192 Characterization of antibodies against BTN2A1 for Vδ2⁺γδ T cell-based tumor immunotherapy

Background

Human γδ T cells are ideal candidates for tumor immunotherapy because of their natural tropism for tumor microenvironment, elicit rapid innate-like immune responses upon tumor recognition and the ability to orchestrate other tumor-infiltrating immune cells for tumor cell killing.¹ Our group has recently defined aspects of the mechanism of T-cell receptor (TCR) dependent activation of Vγ9Vδ2⁺ T cells by tumors following the presentation of phosphoantigens via the B7 immunoglobulin family-like butyrophilin 2A1 (BTN2A1) and BTN3A1.² Dysregulation of the mevalonate pathway in tumors can cause activation of Vγ9Vδ2⁺ T cells via phosphoantigen accumulation and induces γδ T cell chemotaxis toward tumor cells.^{3, 4} Most clinical studies so far have used aminobisphosphonates (to promote accumulation of phosphoantigens in cells) or synthetic phosphoantigen analogues such as bromohydrin pyrophosphate (BrHPP) and 2-methyl-3-butenyl-1-pyrophosphate (2M3B1PP) to activate Vγ9Vδ2⁺ T cells in cancer patients.^5–8 More recently, agonist antibodies against BTN3A (e.g., clone 20.1, ICT-01 and CTX-2026) have been identified and used as a phosphoantigen-independent approach to activate Vγ9Vδ2⁺ T cells for targeted cell killing.¹

Methods

We are currently characterizing a number of anti-BTN2A1 antibodies that can potentially be used to modulate the activity of Vγ9Vδ2⁺ T cells in in vitro assays.

Results

We have also established a pre-clinical humanized tumor model using NOD scid gamma (NSG) mice and showed delayed tumor growth in mice that received 4 rounds of human Vδ2⁺ γδ T cell adoptive cell transfer in combination with clone 20.1 agonist antibody, which will allow further characterization of our anti-BTN2A1 antibodies.

Conclusions

Taken together, our study has demonstrated the potential to target BTN2A1 and BTN3A1 for Vγ9Vδ2⁺ T cell-based cancer immunotherapy development.

References

Chan KF, Da Gama Duarte J, Ostrouska S, Behren A. Gamma-delta T cells in the tumor microenvironment–interactions with other immune cells.
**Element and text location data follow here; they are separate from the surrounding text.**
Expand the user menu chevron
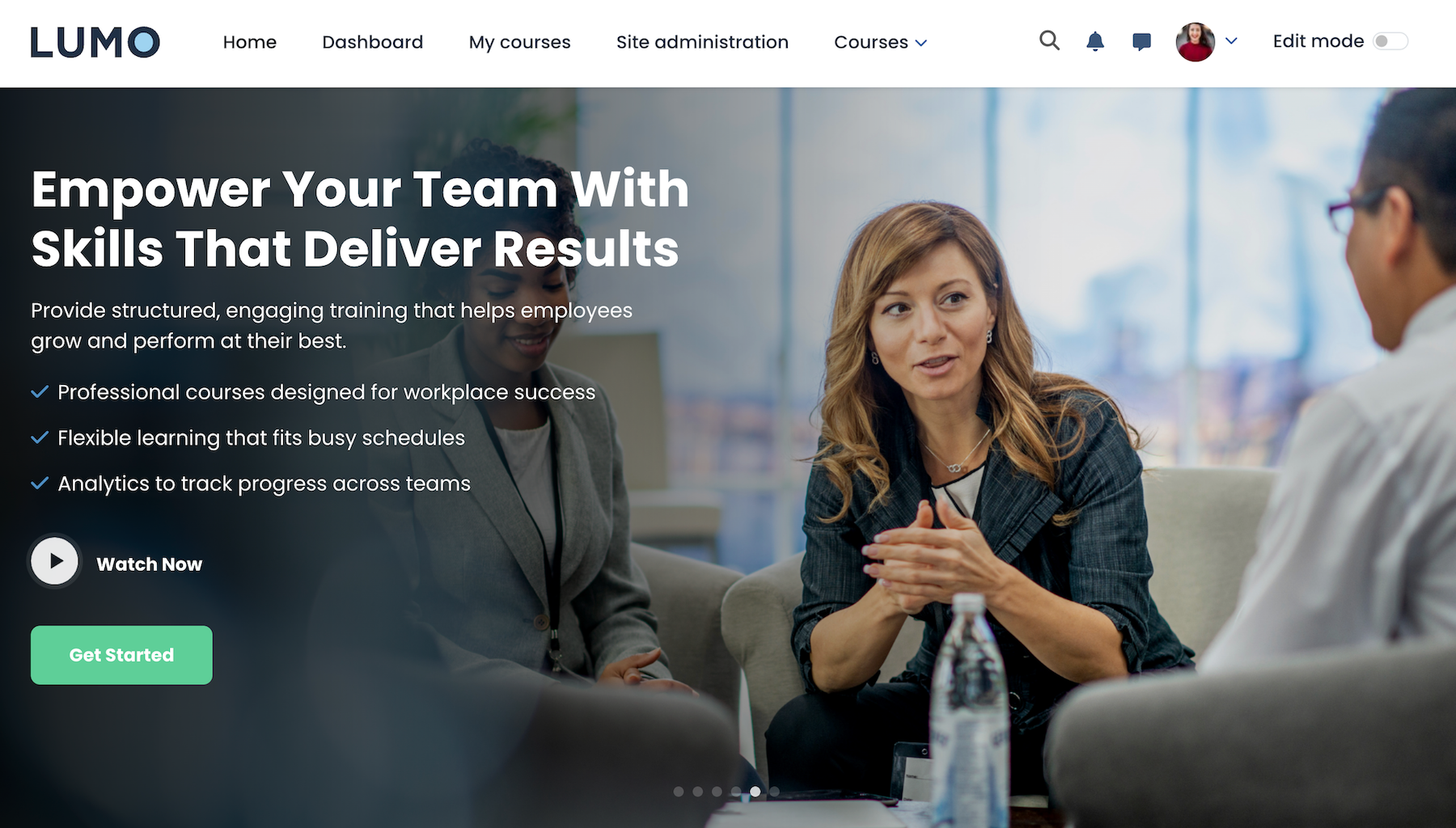 1231,41

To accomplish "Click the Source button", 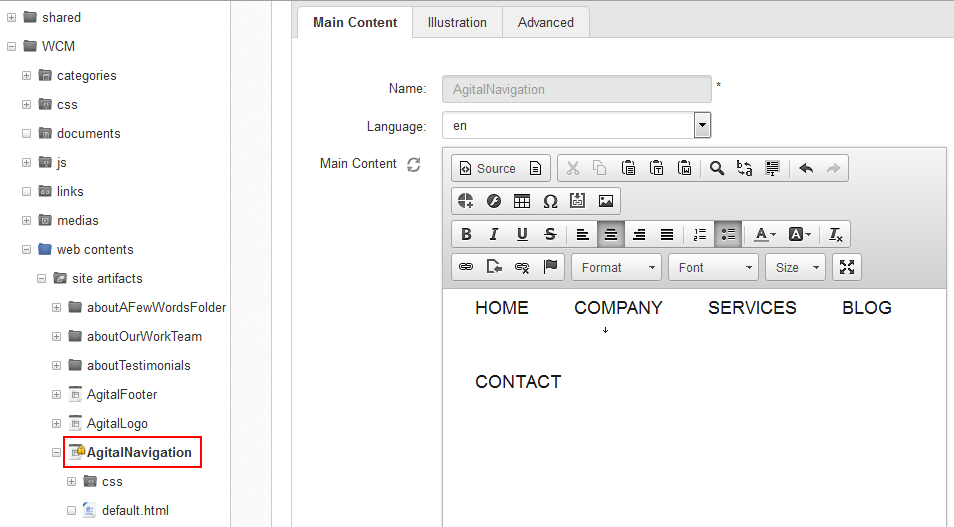I will coord(487,169).
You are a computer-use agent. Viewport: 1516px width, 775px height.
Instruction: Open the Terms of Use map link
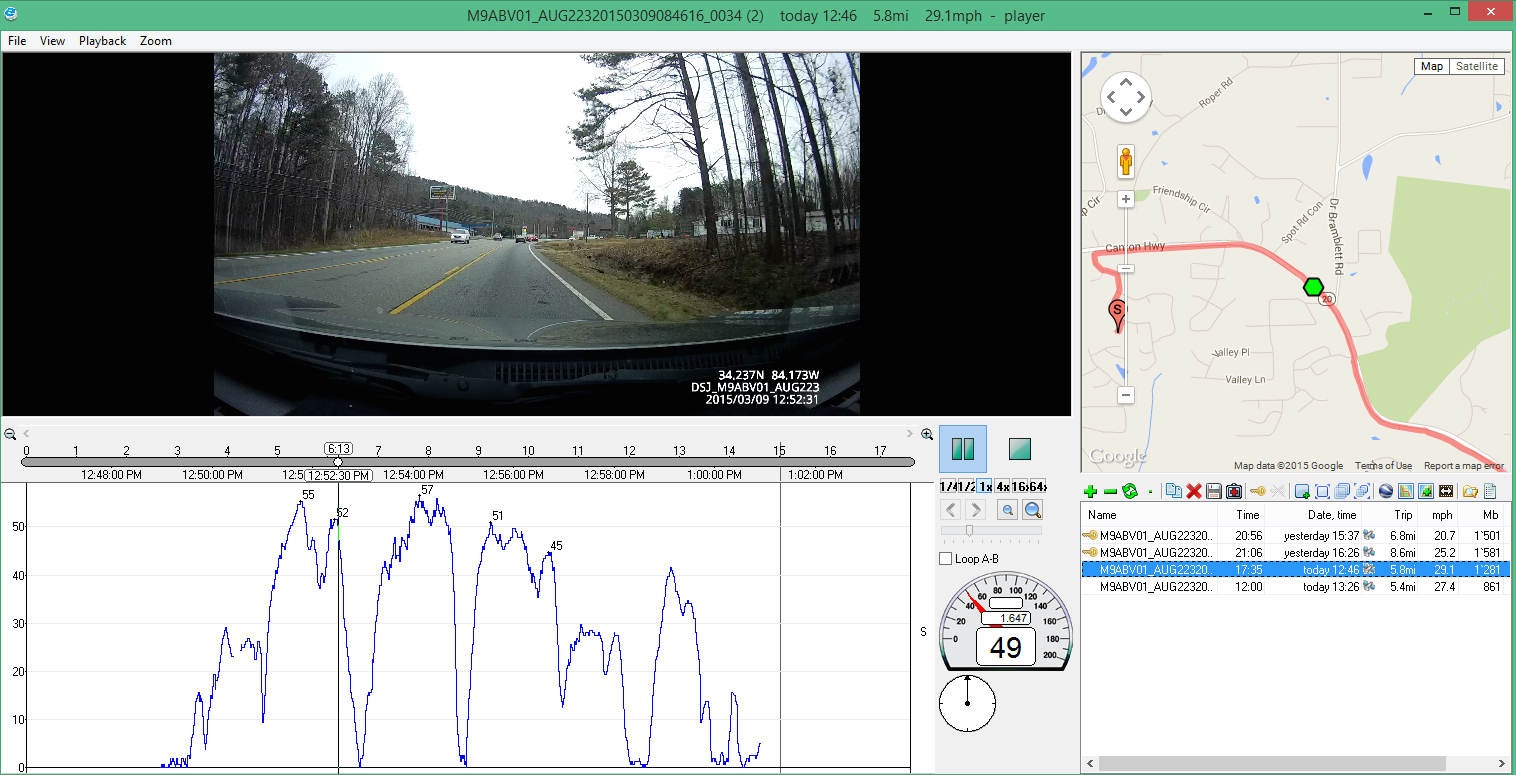coord(1383,466)
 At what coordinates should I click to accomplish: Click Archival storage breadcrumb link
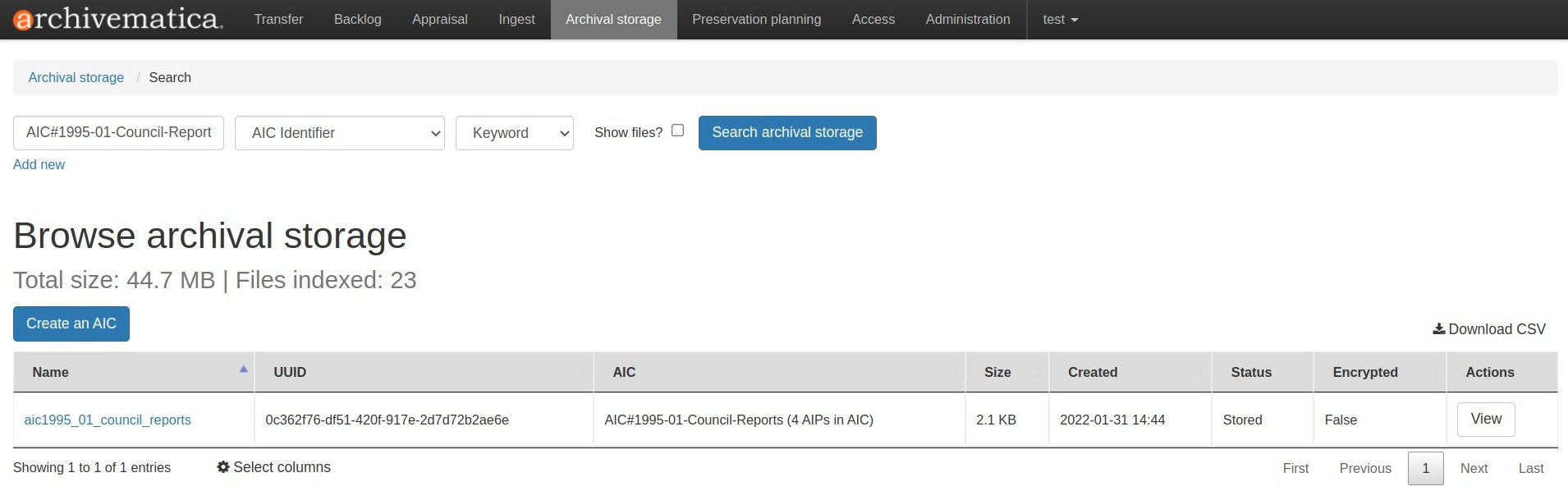pyautogui.click(x=76, y=77)
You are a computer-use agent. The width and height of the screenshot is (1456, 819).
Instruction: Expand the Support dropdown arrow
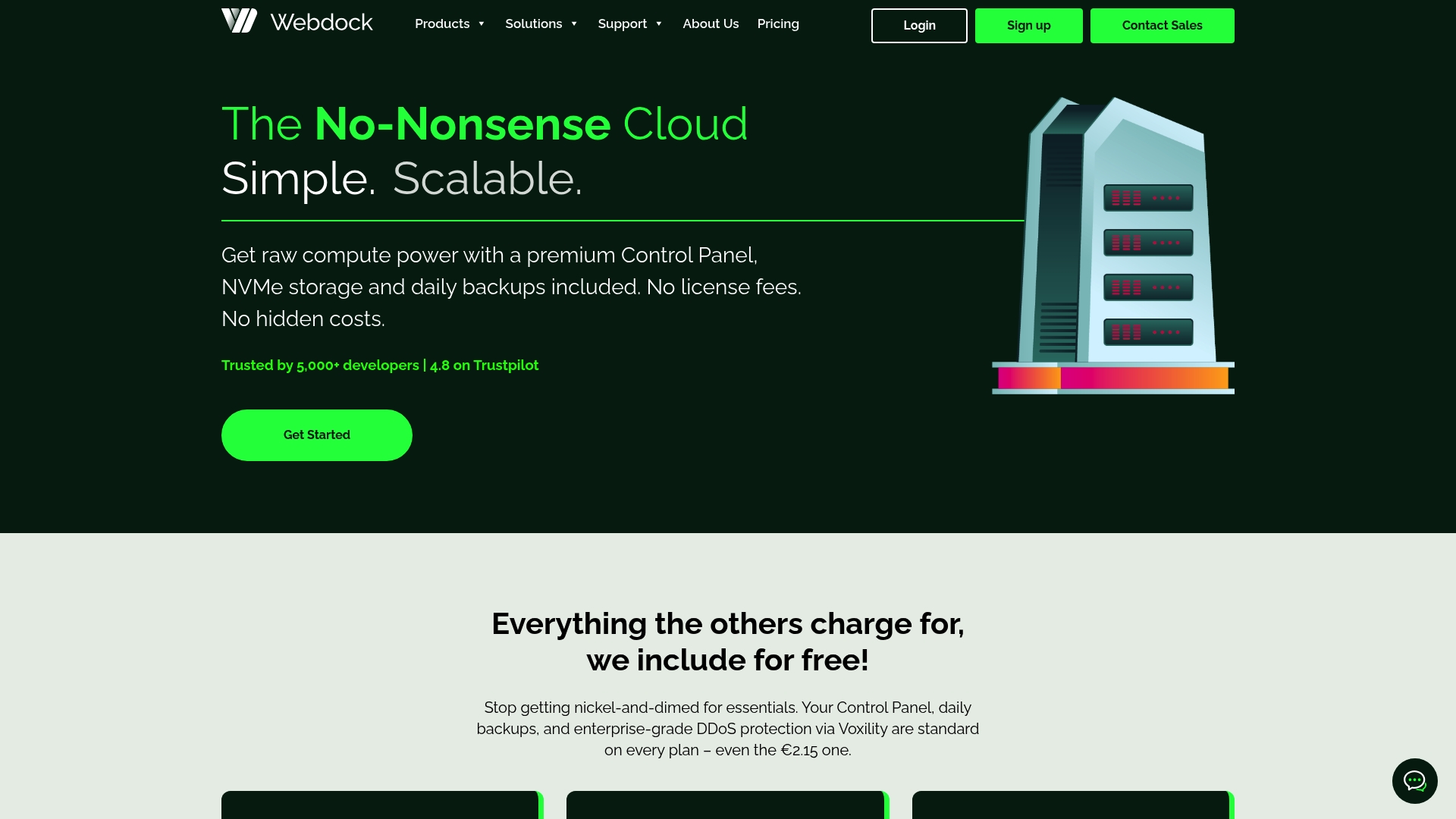(658, 24)
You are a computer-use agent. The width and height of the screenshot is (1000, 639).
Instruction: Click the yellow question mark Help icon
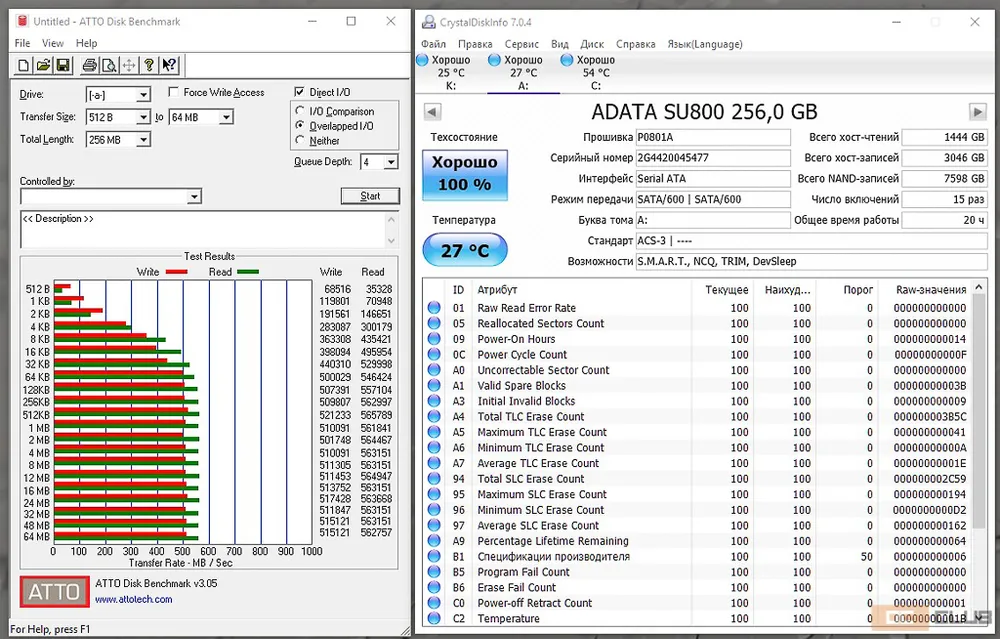tap(149, 66)
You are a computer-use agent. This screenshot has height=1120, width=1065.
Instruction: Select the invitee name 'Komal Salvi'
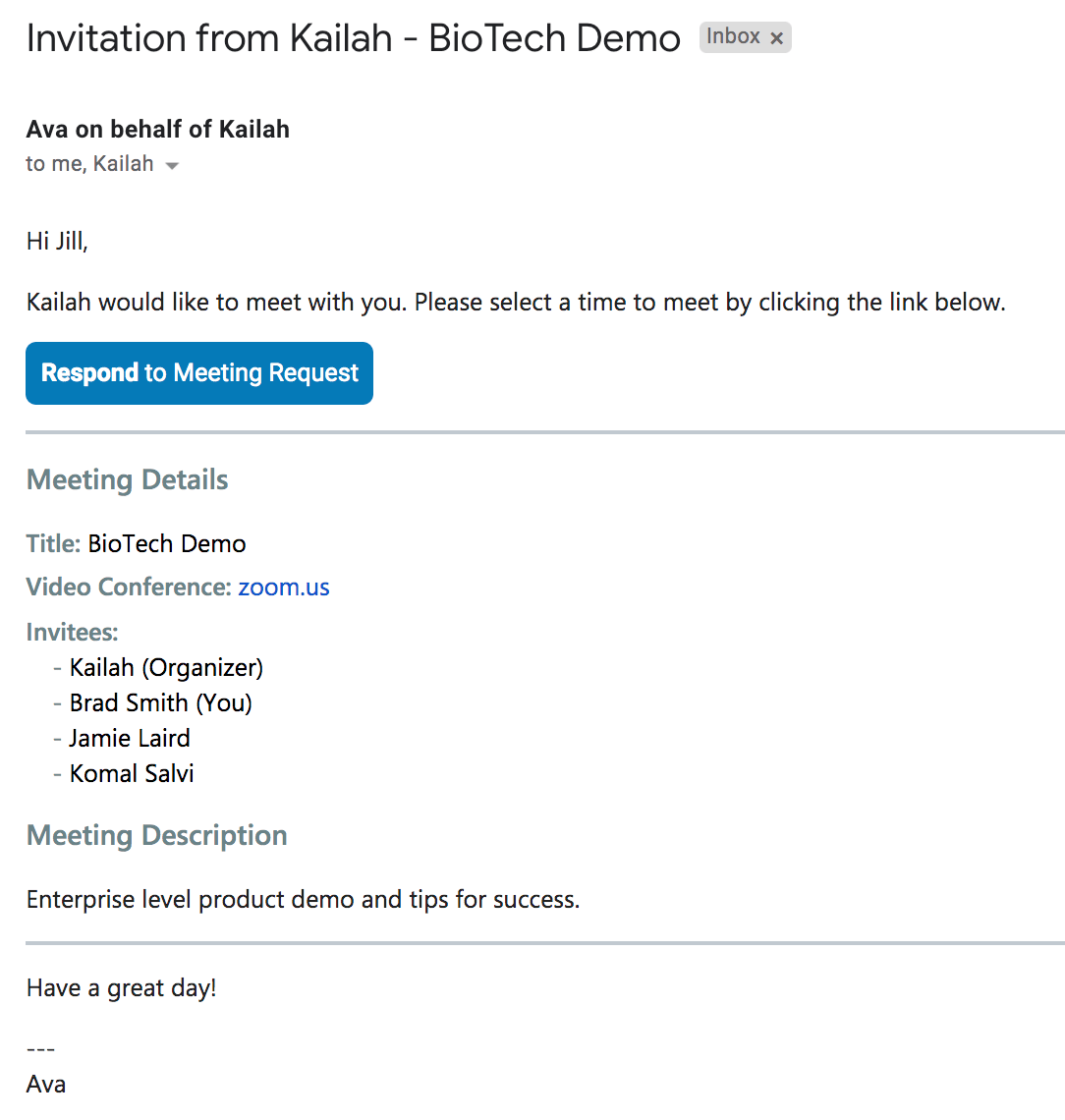pos(131,773)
Frontiers in Immunology. 2022;13:3598. Rigau M, Ostrouska S, Fulford TS, Johnson DN, Woods K, Ruan Z, et al. Butyrophilin 2A1 is essential for phosphoantigen reactivity by γδ T cells. Science. 2020;367(6478):eaay5516. Benzaïd I, Mönkkönen H, Stresing V, Bonnelye E, Green J, Mönkkönen J, et al. High phosphoantigen levels in bisphosphonate-treated human breast tumors promote Vγ9Vδ2 T-cell chemotaxis and cytotoxicity in vivo. Cancer research. 2011;71(13):4562–72. Ashihara E, Munaka T, Kimura S, Nakagawa S, Nakagawa Y, Kanai M, et al. Isopentenyl pyrophosphate secreted from Zoledronate-stimulated myeloma cells, activates the chemotaxis of γδT cells. Biochemical and biophysical research communications. 2015;463(4):650–5. Abe Y, Muto M, Nieda M, Nakagawa Y, Nicol A, Kaneko T, et al. Clinical and immunological evaluation of zoledronate-activated Vγ9γδ T-cell-based immunotherapy for patients with multiple myeloma. Experimental Hematology. 2009;37(8):956–68. Meraviglia S, Eberl M, Vermijlen D, Todaro M, Buccheri S, Cicero G, et al. In vivo manipulation of Vγ9Vδ2 T cells with zoledronate and low-dose interleukin-2 for immunotherapy of advanced breast cancer patients. Clinical & Experimental Immunology. 2010;161(2):290–7. Sebestyen Z, Prinz I, Déchanet-Merville J, Silva-Santos B, Kuball J. Translating gammadelta (γδ) T cells and their receptors into cancer cell therapies. Nature Reviews Drug Discovery. 2020;19(3):169–84. Yazdanifar M, Barbarito G, Bertaina A, Airoldi I. γδ T cells: the ideal tool for cancer immunotherapy. Cells. 2020;9(5):1305.

Ethics Approval

‘This study was approved by Australian Red Cross for the isolation of human Vδ2+ γδ T cells from healthy donors’ peripheral blood mononuclear cells, agreement number: 21–07VIC-09.’ ‘This study was approved by Austin Health Animal Ethics Committee for adoptive cell transfer of human Vδ2+ γδ T cells into NSG mice, AEC Reference number: A2020/05661.’